A straight tilde (a line) above a word usually means that an ‘m’ or ‘n’ needs to be added, or sometimes both (for example in ‘common’, or ‘examined’)

a curled tilde is short for ‘r’, ‘er’, ‘ar’ or ‘re’ (for example in ‘furniture’, ‘generally’, ‘quarter’)

A superscripted r also stands for ‘er’ or ‘or’ (for example in ‘mannors’, ‘actors’, ‘other’, ‘divers’, ‘present’)

A curl at the end of a word stands of ‘es’ or ‘s’ (for example in ‘thereabowt(e)s’)

A remainder of medieval latin handwriting can also be found at times. The most common one is the use of a p with a curl underneath, standing for ‘per’ or ‘par’ (for example in ‘apparell’, ‘Tipperary’)

A p with a curl from the left side is ‘pro’ (for example in the common word of ‘protestant’)
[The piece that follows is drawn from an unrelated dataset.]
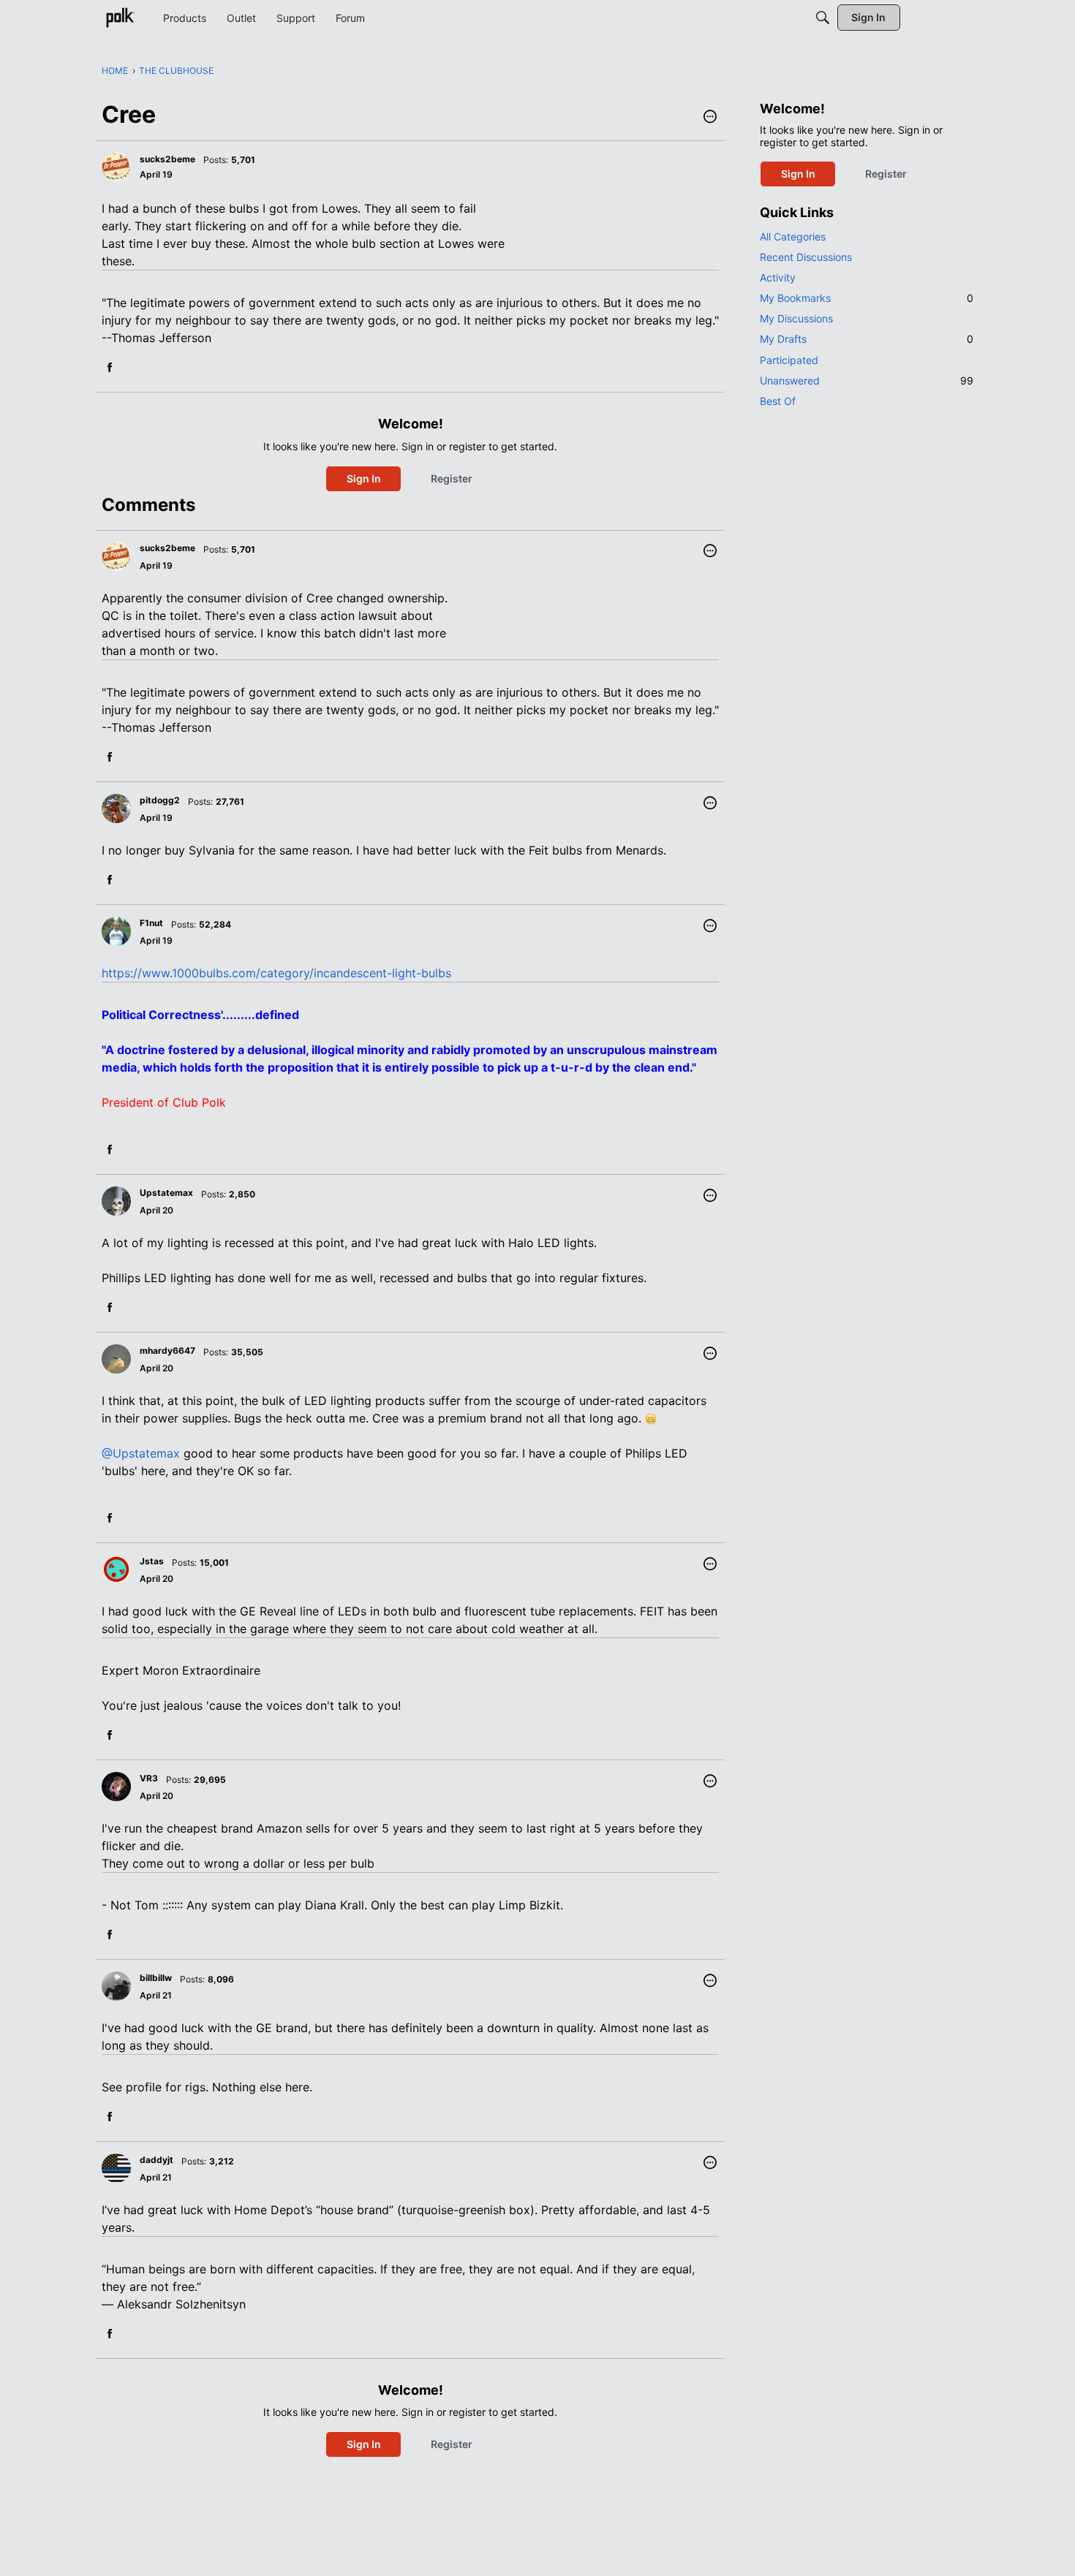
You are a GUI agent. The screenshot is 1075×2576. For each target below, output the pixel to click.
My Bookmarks (866, 298)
Less common is the use of a type of 9 for ‘com’ at the start of a word or ‘us’ at the end of a word.

Other common abbreviations are ‘sd’ for said; ‘wth’ for with or ‘wch’ for which and ‘&c’ for etc. (the & stands for the Latin ‘et’), ‘honble’ or ‘hoble’ for honorable, ‘Maty’ with a tilde or ‘Matie’ or similar variations for ‘Maiesty’/’Maiestie’.

Confusing can be the use of the ‘y’ (thong) for ‘th’ (for example in ‘the’, ‘that’).

Names are also often abbreviated, for example ‘Tho:’ for Thomas, ‘Robt’ for Robert etc.

In the depositions (and elsewhere) occcasionally Latin forms of first names are used, especially in the Waring copies, where Waring usually ends in Latin (in the example provided: Ran: Adams et Henr: Jones, so not immediately recognisable; elsewhere he uses ‘Willo’ for Willelmo or Joh: for Johannes or Johannem).

Other Latin words used are, for example, ‘per annum’, the Latin months (for example ‘martij’ for March), ‘Com’ for county, ‘dni’ with a tilde for ‘domini’ and other miscellaneous words (in the depositions for example ‘Jurat coram nobis’).